MAN: Sorry. I just… have this thing with... old people.
GRAMPS: A thing?
MAN: You know. A thing. (beat) We just don’t typically get along.
GRAMPS: We meaning you and… old people? You don’t get along with old people? All old people?
MAN: Yeah. Sorry, it’s nothing personal, I just don’t. And not to marginalize the elderly, but I just don’t feel comfortable around them.
GRAMPS: There’s no avoiding marginalizing us with that thought. So, what is it you have against us, boy?
MAN: See. Right there. You’re all so stuck in your ways. You refuse to stop calling me boy, despite me asking you to stop.
GRAMPS: It’s just a habit. Habits are hard to break.
MAN: But it’s not “just a habit;” it might start that way, but you get so caught up in all of your “habits.” You lose your willingness to grow and adapt. (mockingly) “Times are a-changin’.” And you don’t change with them.
GRAMPS: And you said you didn’t want to marginalize the elderly?
MAN: Regardless, I’m right.
GRAMPS: Well, you are quite versed in how we work, aren’t you?
MAN: I know what I’m saying. I’ve done a lot of thinking.
GRAMPS: Fair enough. Thinking is good. But I’ve had a good life, and it will continue to be good. The way I live it, although repetitive, (chuckles) it’s been good.
MA: You call that a good life? A monotonous routine?
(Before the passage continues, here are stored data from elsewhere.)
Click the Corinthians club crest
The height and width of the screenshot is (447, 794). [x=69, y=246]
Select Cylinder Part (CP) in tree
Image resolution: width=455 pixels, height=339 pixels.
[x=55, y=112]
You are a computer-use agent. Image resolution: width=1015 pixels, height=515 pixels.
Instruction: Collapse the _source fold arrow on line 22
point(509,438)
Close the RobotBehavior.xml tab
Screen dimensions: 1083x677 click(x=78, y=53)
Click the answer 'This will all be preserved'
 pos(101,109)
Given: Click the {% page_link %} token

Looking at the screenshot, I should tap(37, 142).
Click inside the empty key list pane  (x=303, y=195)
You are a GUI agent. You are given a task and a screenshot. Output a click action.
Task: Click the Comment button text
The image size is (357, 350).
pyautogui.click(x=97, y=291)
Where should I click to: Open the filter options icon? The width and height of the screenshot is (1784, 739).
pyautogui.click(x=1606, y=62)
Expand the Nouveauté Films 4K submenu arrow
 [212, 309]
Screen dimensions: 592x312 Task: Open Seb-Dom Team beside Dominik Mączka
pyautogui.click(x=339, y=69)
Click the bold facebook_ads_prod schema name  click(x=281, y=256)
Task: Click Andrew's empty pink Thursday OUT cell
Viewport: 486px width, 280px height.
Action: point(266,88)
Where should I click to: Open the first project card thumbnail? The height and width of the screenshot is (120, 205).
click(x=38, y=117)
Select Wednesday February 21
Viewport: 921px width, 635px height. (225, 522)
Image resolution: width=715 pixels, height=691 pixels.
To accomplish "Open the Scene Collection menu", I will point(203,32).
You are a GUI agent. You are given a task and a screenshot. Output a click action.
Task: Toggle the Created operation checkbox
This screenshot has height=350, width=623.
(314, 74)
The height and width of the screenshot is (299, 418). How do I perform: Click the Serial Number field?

Going on and on and on and on. Waiting... waiting. Just waiting to die. I don’t see any purpose in that. It would be hell with that sort of life.
(BOY runs on from stage left.)
BOY: Up to your old tricks again? (coughs) Come back here, criminal!
(BOY punches and kicks the air. He does cartwheels and several acrobatic, gymnastic tricks, shrieking with joy and giggling all the way. He stops suddenly, rubbing his stomach.)
BOY: (whining) Mom! I’m hungry! When’s dinner? Mom? (sprints off stage right.)
GRAMPS: That’s quite a pessimistic view.
MAN: Well, that’s how I see things.
GRAMPS: How does that change the fact that you will inevitably grow old?
MAN: For those reasons, I have decided to set my timeline.
GRAMPS: You what now?
MAN: I will not live past the age of 30.
GRAMPS: Are you sick?
MAN: No.
GRAMPS: Do you still have a family?
MAN: Yes.
GRAMPS: So you’re just taking your own life?